*PROVIDED INFORMATION:*
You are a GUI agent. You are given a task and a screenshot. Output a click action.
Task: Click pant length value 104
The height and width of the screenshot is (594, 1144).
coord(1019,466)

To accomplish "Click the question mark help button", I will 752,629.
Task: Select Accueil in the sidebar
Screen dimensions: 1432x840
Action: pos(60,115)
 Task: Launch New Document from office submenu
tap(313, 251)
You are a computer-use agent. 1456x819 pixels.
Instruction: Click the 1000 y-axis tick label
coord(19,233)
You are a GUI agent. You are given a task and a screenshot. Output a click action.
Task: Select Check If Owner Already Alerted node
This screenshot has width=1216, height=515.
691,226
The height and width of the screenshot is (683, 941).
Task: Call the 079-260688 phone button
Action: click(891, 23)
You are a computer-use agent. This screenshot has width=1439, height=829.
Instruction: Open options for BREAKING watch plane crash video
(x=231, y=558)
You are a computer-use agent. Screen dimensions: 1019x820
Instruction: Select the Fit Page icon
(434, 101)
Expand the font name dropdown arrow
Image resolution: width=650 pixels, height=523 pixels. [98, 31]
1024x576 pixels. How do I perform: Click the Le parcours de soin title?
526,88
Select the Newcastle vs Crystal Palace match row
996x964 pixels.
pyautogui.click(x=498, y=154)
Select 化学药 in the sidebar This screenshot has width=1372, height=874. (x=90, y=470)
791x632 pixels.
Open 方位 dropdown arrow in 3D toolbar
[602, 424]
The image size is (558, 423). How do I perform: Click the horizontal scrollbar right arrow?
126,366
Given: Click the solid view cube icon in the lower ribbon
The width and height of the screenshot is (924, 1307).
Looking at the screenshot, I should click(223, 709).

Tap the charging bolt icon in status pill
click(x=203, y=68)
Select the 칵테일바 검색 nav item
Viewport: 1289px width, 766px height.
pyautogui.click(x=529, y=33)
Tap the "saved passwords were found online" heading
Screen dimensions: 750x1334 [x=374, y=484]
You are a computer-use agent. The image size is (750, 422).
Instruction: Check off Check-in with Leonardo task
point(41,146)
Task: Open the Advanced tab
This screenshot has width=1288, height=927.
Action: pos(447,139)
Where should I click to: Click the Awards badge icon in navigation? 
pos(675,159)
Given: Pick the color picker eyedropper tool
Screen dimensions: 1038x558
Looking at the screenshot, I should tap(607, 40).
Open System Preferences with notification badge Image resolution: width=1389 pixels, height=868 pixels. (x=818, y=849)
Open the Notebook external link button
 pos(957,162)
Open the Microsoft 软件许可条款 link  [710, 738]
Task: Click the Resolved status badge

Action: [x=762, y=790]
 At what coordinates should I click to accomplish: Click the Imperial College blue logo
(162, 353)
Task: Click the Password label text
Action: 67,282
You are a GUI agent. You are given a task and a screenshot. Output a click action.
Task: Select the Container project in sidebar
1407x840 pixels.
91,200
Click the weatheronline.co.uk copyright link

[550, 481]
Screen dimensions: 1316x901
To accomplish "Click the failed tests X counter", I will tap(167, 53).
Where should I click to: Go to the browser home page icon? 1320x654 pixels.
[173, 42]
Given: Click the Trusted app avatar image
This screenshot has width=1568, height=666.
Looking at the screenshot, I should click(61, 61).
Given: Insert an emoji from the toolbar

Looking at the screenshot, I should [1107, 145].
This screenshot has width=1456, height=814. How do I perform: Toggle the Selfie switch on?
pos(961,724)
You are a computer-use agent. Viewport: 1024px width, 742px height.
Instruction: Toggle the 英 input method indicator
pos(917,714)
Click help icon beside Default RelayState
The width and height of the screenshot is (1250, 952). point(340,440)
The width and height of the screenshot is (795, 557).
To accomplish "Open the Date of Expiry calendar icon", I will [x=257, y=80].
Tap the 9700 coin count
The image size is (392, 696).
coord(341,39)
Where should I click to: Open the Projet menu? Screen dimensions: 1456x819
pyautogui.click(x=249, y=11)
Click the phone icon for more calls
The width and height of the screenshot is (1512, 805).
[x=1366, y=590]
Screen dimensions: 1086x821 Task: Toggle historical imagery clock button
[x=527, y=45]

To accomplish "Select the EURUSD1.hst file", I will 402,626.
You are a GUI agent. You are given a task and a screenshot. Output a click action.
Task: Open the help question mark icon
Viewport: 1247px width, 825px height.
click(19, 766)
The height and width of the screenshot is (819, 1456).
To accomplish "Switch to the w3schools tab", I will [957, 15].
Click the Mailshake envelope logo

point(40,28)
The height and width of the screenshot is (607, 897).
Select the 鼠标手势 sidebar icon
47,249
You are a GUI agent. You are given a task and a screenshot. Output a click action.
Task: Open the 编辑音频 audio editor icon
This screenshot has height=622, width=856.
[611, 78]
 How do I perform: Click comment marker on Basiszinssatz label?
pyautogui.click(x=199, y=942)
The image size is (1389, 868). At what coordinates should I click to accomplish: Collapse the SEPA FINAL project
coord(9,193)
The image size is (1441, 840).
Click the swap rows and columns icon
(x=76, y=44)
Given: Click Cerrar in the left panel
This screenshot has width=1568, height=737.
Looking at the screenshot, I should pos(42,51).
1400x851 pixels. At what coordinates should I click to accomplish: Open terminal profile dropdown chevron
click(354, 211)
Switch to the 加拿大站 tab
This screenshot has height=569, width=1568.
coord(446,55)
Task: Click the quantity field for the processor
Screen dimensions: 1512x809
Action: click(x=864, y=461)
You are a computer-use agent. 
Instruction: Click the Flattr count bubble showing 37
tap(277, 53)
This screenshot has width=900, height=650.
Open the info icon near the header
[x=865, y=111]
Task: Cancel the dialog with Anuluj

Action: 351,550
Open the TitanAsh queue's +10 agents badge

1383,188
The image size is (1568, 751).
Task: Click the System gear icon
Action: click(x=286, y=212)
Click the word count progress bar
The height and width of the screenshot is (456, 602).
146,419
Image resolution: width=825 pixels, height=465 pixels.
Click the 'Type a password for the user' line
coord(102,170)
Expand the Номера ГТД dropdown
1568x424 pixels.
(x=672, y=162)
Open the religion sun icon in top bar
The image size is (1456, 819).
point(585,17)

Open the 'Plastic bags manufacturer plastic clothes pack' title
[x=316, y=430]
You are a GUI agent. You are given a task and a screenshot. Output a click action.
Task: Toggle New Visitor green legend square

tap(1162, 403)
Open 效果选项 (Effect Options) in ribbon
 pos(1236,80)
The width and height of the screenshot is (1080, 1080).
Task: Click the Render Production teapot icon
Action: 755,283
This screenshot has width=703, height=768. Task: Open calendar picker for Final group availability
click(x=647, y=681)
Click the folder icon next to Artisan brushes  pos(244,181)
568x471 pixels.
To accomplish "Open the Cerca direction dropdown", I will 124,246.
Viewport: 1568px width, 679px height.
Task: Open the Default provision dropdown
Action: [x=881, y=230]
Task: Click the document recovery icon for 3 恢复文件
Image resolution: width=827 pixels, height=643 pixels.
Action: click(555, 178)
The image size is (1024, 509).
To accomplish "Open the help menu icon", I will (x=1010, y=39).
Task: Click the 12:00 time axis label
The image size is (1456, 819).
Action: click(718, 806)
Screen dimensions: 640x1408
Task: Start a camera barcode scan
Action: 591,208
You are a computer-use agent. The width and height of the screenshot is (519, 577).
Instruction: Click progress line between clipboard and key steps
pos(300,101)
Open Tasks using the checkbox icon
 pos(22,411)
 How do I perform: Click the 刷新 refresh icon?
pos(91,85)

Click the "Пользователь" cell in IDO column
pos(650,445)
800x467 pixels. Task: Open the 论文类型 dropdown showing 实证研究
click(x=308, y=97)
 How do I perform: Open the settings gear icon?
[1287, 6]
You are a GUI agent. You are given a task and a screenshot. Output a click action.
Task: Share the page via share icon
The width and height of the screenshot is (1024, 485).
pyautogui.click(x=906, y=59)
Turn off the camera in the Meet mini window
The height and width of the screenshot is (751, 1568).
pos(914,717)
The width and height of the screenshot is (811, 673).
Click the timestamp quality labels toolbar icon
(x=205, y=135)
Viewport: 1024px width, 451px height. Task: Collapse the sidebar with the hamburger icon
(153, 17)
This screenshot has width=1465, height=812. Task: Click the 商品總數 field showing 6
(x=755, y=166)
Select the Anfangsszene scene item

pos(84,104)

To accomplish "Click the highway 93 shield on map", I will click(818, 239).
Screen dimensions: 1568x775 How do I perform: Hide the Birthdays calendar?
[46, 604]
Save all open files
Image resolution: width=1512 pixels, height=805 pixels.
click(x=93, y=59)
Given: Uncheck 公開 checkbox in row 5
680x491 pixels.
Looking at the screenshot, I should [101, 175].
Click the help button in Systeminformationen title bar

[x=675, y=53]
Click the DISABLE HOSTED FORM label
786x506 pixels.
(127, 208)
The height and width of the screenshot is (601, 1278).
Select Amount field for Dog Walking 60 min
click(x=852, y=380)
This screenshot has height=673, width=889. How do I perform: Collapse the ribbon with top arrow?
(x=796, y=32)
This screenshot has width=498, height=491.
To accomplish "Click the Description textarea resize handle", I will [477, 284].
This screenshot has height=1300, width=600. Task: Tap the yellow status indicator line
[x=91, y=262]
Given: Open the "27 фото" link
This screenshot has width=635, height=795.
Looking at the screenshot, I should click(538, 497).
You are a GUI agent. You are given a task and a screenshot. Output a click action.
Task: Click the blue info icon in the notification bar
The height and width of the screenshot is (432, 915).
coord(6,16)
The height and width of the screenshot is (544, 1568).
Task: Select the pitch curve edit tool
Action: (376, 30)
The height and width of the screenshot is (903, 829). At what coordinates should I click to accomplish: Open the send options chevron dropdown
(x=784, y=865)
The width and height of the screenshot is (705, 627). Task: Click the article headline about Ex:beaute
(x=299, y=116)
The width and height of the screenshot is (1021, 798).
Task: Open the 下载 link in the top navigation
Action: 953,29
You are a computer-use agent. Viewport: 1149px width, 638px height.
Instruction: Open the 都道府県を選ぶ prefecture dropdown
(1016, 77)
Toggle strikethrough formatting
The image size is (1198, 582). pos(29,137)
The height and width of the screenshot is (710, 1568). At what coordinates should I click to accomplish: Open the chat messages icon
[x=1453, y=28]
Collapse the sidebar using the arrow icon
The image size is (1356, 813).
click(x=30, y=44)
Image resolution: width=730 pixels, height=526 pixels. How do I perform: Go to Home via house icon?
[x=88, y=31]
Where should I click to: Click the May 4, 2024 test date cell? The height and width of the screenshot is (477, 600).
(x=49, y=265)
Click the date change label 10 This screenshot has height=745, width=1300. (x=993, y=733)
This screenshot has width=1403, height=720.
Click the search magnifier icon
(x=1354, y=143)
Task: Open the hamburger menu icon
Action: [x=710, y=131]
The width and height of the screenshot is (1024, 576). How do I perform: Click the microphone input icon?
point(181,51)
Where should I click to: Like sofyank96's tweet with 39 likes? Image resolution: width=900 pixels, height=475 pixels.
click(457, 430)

*YOUR OBJECTIVE:*
Copy the rows above verbatim, starting with the line that contains "The image size is (1389, 868)." and going on through the line that contains "[x=865, y=111]", both included.

*COMPLETED EXERCISE:*
The image size is (1389, 868). At what coordinates should I click to accomplish: Collapse the SEPA FINAL project
coord(9,193)
The image size is (1441, 840).
Click the swap rows and columns icon
(x=76, y=44)
Given: Click Cerrar in the left panel
This screenshot has width=1568, height=737.
Looking at the screenshot, I should pos(42,51).
1400x851 pixels. At what coordinates should I click to accomplish: Open terminal profile dropdown chevron
click(354, 211)
Switch to the 加拿大站 tab
This screenshot has height=569, width=1568.
coord(446,55)
Task: Click the quantity field for the processor
Screen dimensions: 1512x809
Action: click(x=864, y=461)
You are a computer-use agent. 
Instruction: Click the Flattr count bubble showing 37
tap(277, 53)
This screenshot has width=900, height=650.
Open the info icon near the header
[x=865, y=111]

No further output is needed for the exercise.